Stored items =
++++++++++

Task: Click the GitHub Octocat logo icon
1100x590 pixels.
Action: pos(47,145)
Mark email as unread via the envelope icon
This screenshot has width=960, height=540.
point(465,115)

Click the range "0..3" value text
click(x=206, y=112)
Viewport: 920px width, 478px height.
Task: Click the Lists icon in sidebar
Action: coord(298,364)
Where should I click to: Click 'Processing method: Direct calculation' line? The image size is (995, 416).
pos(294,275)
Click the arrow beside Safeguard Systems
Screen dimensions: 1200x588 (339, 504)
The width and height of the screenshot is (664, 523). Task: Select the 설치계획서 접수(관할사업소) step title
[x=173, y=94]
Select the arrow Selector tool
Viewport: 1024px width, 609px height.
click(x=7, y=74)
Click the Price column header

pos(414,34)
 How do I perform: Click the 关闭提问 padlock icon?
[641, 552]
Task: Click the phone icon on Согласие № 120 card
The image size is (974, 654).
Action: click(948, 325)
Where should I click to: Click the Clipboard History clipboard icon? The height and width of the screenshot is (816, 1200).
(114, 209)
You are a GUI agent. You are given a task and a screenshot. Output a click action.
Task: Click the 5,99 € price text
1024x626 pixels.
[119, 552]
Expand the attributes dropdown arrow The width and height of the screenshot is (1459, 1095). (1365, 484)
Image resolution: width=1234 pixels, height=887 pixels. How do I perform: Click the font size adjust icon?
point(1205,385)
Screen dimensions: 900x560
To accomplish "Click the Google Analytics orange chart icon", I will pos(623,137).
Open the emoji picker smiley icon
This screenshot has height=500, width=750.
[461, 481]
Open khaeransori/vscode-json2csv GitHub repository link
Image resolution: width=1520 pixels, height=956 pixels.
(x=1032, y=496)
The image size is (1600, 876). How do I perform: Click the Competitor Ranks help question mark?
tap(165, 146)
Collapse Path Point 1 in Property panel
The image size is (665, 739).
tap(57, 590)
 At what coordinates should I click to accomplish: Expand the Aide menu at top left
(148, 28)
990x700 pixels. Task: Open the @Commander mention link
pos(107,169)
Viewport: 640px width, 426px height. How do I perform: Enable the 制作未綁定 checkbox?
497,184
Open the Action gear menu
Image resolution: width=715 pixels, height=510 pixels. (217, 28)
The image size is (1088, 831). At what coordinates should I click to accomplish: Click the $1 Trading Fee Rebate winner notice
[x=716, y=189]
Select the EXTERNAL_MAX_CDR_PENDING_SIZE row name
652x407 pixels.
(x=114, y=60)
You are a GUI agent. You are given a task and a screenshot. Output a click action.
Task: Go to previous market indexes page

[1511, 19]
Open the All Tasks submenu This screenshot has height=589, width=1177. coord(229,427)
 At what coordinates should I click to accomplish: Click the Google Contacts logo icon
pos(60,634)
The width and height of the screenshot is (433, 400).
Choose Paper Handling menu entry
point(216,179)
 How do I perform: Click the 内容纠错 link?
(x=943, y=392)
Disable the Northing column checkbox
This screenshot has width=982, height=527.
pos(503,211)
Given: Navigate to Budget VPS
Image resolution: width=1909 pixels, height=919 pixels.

++++++++++

Work item =
Given the data above, transcribe exactly the lines from the one containing "1024x626 pixels." down to the one containing "Open the All", and no others.

Response to this exercise =
1024x626 pixels.
[119, 552]
Expand the attributes dropdown arrow The width and height of the screenshot is (1459, 1095). (1365, 484)
Image resolution: width=1234 pixels, height=887 pixels. How do I perform: Click the font size adjust icon?
point(1205,385)
Screen dimensions: 900x560
To accomplish "Click the Google Analytics orange chart icon", I will pos(623,137).
Open the emoji picker smiley icon
This screenshot has height=500, width=750.
[461, 481]
Open khaeransori/vscode-json2csv GitHub repository link
Image resolution: width=1520 pixels, height=956 pixels.
(x=1032, y=496)
The image size is (1600, 876). How do I perform: Click the Competitor Ranks help question mark?
tap(165, 146)
Collapse Path Point 1 in Property panel
The image size is (665, 739).
tap(57, 590)
 At what coordinates should I click to accomplish: Expand the Aide menu at top left
(148, 28)
990x700 pixels. Task: Open the @Commander mention link
pos(107,169)
Viewport: 640px width, 426px height. How do I perform: Enable the 制作未綁定 checkbox?
497,184
Open the Action gear menu
Image resolution: width=715 pixels, height=510 pixels. (217, 28)
The image size is (1088, 831). At what coordinates should I click to accomplish: Click the $1 Trading Fee Rebate winner notice
[x=716, y=189]
Select the EXTERNAL_MAX_CDR_PENDING_SIZE row name
652x407 pixels.
(x=114, y=60)
You are a GUI agent. You are given a task and a screenshot. Output a click action.
Task: Go to previous market indexes page

[1511, 19]
Open the All Tasks submenu This screenshot has height=589, width=1177. coord(229,427)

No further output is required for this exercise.